There is a slogan that was used at my recovery center that I remember well. ‘H.A.L.T’, which stands for hungry, angry, lonely, tired, reminds me of the power of pausing when emotions get the better of me. Let’s face it, unhealthy food choices are more appealing when we haven’t had enough sleep and who hasn’t ever sent an angry text in the heat of the moment. So taking a moment is a great idea. Unfortunately, it is easier said than done.
Tired Of Being Tired
My main battle at the moment is tiredness. My daughter is 9 months now and I should be getting more sleep. But despite having possibly the best child in the world (she really is super chill and lovely); I struggle because she doesn’t sleep well. I have now gone almost 9 months without more than 5 hours of sleep in one stretch and almost 2 months with little more than 3 hours stretches at one time (and that is being generous with my estimations). Sleep deprivation is used as a form of torture! I now know why! I am emotional, tearful, and irrational. Things seem more complex than they should be.

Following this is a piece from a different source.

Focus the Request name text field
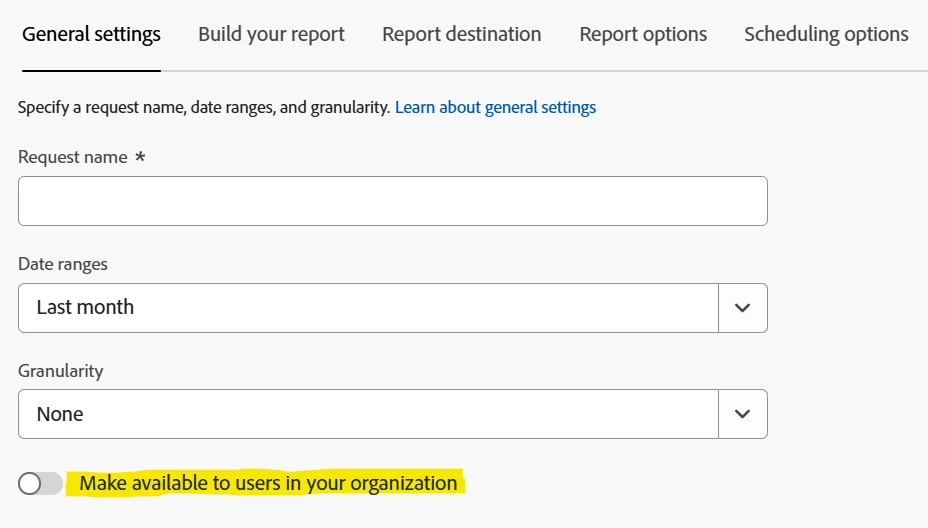This screenshot has width=928, height=528. [392, 201]
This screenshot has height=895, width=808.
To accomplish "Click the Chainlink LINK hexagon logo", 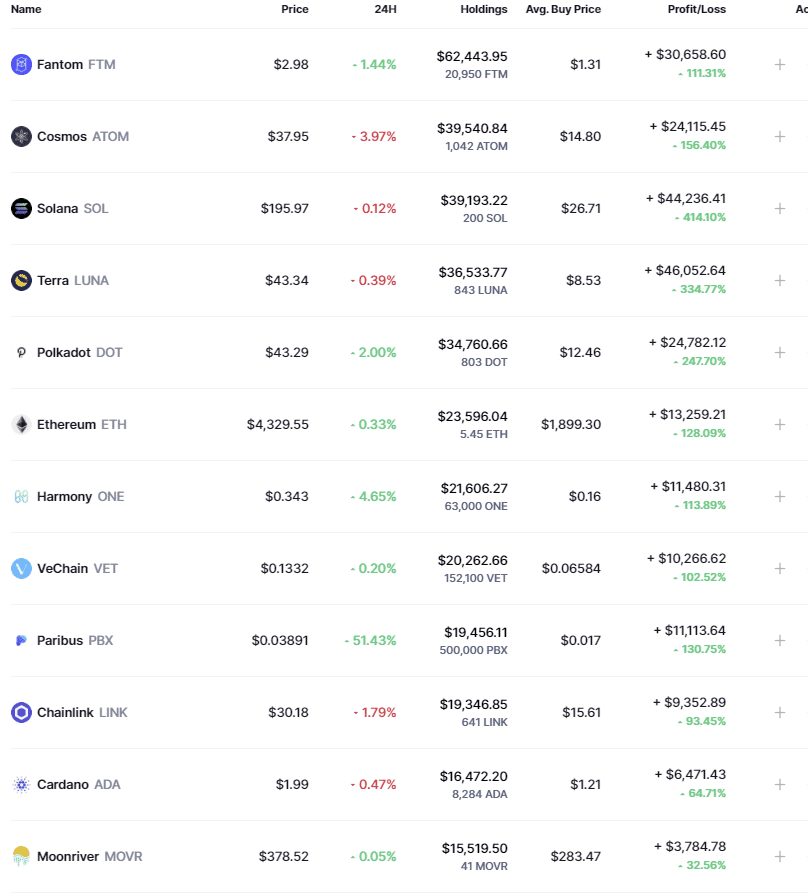I will 21,712.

Sleep deprivation is challenging for my recovery on many fronts. I don’t have the energy to engage in all the healthy activities that support my recovery. Also, my hunger typically increases when I am tired (I am still breastfeeding so this is thrown in the mix too). Not being able to do all the things I expect of myself as a new mother, and as someone who is trying to change my career, has knocked my self-esteem. I haven’t been keeping my promises to myself or others. It is hard not to feel like my life is on standstill.
But what if I HALT and consider what is true rather than what is just a result of my current emotional state? What would a friend tell me to do in this situation? What is the right choice for me? What choices will move me towards health and fulfillment? Which thoughts are worth focusing on and which should be let go? What can I choose for myself today which will help me get out of this rut rather than continuing to allow it swallow me up?
Focus On The Little Things
My counseller suggested I use just some of my coping tools. Those that ARE possible at the moment. This seems so obvious. But as I said before – life seems more complicated when I am exhausted. It is like my brain is sleeping despite my body being up and running.
When I took a second to consider what I can do; the list is longer than I expected. I can write short articles that are just speaking my truth. I can let go of any notions of needing to keep up appearances of recovery if that isn’t where I am at. Not everything has to be black and white. I can write a short gratitude list when I feel bad. I can choose 5 minutes of quality time with my daughter when I feel able. Rather than worrying about how long I can keep up with her energy. She just needs my presence most of the time. Moments make memories. I can try online meetings or call a family or friend. I can read recovery blogs and books if I need some additional motivation. I can do a short yoga or breathing exercise when I get a burst of energy.
Accepting Where I Am At
I need to let go of the expectation that I should be OK ALL of the time. I can grab moments of recovery each time I HALT and make the right choice. The moments add up, whether they are consecutive or not and even if it is one step forward and two steps back sometimes, I may eventually trend forwards and back to a place of freedom from my body and food demons.
I hope to check-in again soon. I will keep moving forward because the gifts of recovery are worth every fall along the way.